STEVE CHIOTAKIS: Google today could get the government green light to buy airline fare tracker ITA. With the approval, Google would have control over the software that powers major U.S. airline reservation systems. And online fare comparison services such as TripAdvisor and Hotwire. Critics have raised anti-trust concerns.
Professor Shubha Ghosh has been watching this case. He teaches law at the University of Wisconsin and joins us now. Good morning professor.
SHUBHA GHOSH: Good morning Steve.
CHIOTAKIS: Remind us why Google wants to get in the airfare tracker business.
GHOSH: Well the main reason is to have a more integrated search. I think from a consumer perspective, the idea is to aggregate existing search engines so that consumers can tie into through Google to existing travel search engines and facilitate their search that way. And another reason would be through advertising.
CHIOTAKIS: What is the anti-trust concern?
GHOSH: The anti-trust concern with the acquisition is whether first existing travel search sites would still have access to the software. The concern in the marketplace is that once Google has acquired this software that is essential or an important feature of these existing travel search sites, that it now may have some sort of unfair advantage in the marketplace and may potentially even deny access to the software.
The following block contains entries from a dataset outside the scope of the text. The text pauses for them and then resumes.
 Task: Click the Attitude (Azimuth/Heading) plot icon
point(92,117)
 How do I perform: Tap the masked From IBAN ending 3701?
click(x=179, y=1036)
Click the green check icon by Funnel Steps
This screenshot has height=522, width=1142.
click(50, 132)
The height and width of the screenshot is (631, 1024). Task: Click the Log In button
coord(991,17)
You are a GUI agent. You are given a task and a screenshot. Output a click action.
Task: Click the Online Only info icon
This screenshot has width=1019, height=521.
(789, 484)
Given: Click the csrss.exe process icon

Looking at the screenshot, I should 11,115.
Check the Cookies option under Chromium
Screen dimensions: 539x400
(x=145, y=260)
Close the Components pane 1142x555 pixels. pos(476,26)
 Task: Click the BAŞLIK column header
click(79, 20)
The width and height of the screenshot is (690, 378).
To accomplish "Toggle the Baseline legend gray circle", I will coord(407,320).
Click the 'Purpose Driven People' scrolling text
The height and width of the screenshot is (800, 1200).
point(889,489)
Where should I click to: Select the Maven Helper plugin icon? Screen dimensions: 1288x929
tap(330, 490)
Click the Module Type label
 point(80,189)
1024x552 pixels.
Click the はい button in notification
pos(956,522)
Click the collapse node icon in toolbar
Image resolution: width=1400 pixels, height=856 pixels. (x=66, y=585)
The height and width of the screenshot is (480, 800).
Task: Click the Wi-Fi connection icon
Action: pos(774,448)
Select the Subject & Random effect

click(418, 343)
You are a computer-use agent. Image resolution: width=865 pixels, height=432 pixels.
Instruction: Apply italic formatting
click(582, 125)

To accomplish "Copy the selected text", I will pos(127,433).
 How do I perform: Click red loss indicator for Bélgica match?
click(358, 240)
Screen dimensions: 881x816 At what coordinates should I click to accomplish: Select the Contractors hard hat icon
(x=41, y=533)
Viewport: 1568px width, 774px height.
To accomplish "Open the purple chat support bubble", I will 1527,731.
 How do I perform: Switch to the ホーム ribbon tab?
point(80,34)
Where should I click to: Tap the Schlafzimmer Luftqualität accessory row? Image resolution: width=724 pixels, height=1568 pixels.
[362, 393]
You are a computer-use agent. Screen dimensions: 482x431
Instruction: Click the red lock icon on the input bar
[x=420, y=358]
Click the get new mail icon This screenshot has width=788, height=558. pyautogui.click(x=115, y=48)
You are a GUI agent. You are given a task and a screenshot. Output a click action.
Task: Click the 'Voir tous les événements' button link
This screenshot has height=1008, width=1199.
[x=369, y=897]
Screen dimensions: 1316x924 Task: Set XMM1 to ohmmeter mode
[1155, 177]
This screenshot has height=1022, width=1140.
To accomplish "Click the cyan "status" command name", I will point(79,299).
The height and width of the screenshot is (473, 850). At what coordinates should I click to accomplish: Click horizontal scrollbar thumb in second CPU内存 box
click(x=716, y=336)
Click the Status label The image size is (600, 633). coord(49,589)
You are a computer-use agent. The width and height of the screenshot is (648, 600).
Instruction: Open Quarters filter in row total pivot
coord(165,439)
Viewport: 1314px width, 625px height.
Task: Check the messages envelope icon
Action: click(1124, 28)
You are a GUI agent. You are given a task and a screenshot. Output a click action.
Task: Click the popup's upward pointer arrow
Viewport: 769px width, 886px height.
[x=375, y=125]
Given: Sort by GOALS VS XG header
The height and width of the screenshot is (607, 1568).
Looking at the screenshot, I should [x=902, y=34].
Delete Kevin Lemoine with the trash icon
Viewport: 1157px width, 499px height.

CHIOTAKIS: Eventually though how is this going to affect people wanting to book flights online?
GHOSH: It could affect them in a number of ways. If Google becomes the only place that provides this type of travel search in an effective and meaningful way, then that might affect the kind of access to information that consumers would have.
CHIOTAKIS: Shubha Gosh is professor of law at the University of Wisconsin. Thank you professor.
GHOSH: Thank you. My pleasure.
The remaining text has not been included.